I- Não constitui falta de citação nem tão pouco nulidade, nos termos dos artigos 195º ou 198º do C.P.C. (redacção resultante do Decreto-Lei nº 242/85, de 09 de Julho) a situação resultante da citação por carta registada com aviso de recepção de uma sociedade verificando-se mais tarde que o aviso devolvido foi assinado por pessoa que afinal não era legal representante da sociedade, mas um mero procurador para a prática de determinados actos comerciais.
II- Estamos diante de uma representação irregular; a irregularidade dá-se quando alguém se assume como representante de uma sociedade independentemente do seu convencimento pessoal quanto à efectiva regularidade ou irregularidade da sua posição face à sociedade.

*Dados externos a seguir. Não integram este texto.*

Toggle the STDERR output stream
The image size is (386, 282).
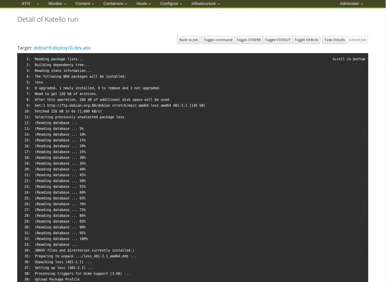pos(248,40)
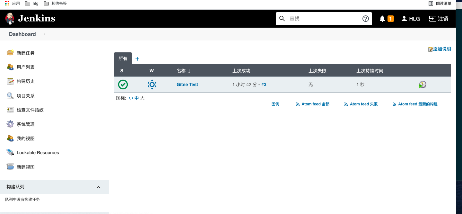Click the weather sunny icon for Gitee Test
Image resolution: width=462 pixels, height=214 pixels.
[x=152, y=85]
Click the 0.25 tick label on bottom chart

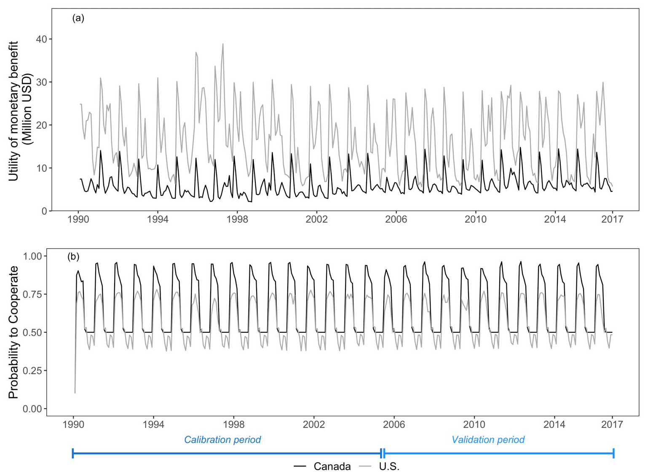pyautogui.click(x=32, y=371)
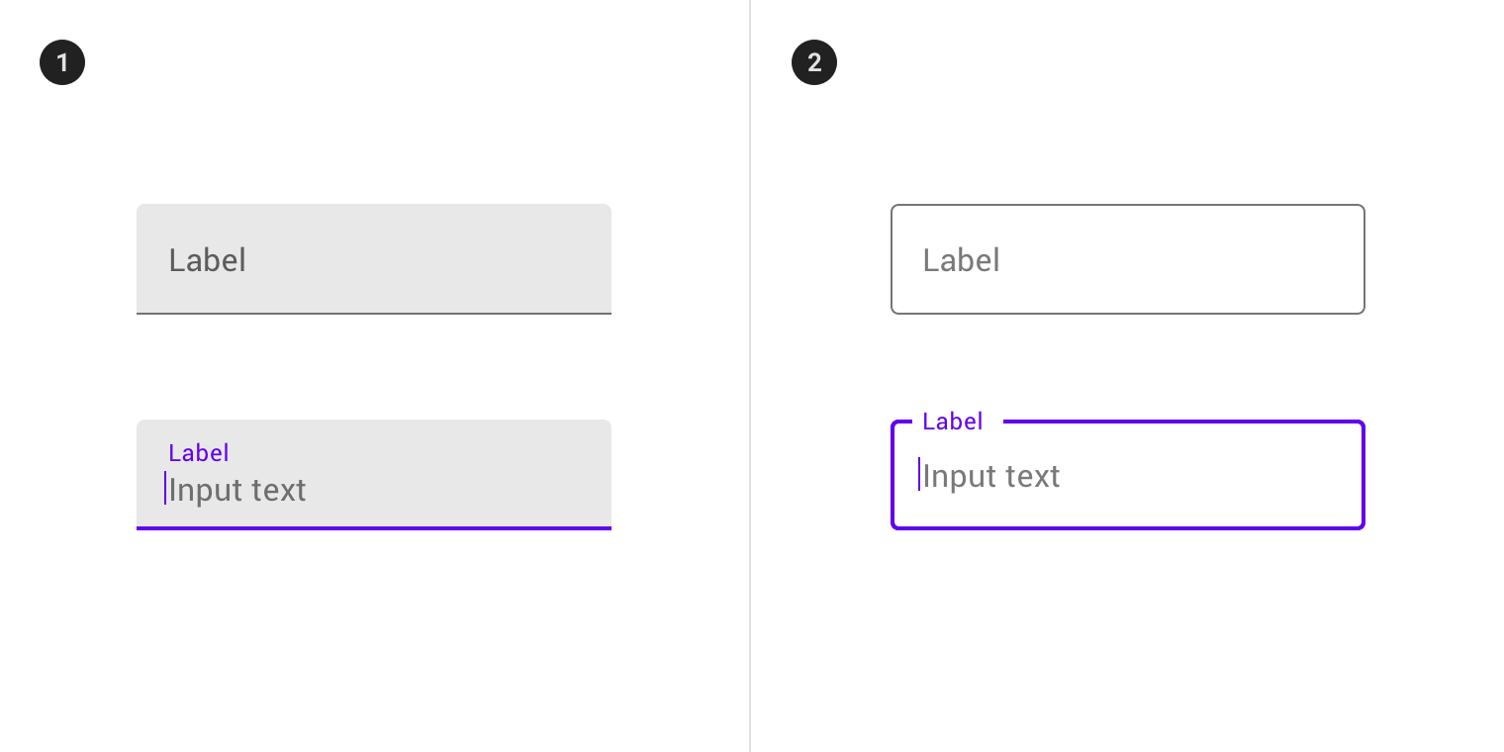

III- O Tribunal, constatada a situação, deve determinar a citação da sociedade na sua sede, atento o disposto nos artigos 23º e 24º do C.P.C., aguardando que ela venha tomar a posição que entender ou (a) ratificando os actos anteriormente praticados, ou (b) requerendo que fique sem efeito todo o processado posterior ao momento em que a falta se deu ou a irregularidade foi cometida e simultaneamente, querendo, deduzindo a respectiva oposição, (c) podendo ainda finalmente acontecer que ela nada diga ou requeira, caso este em que, sanada a irregularidade, os autos prosseguirão os seus termos.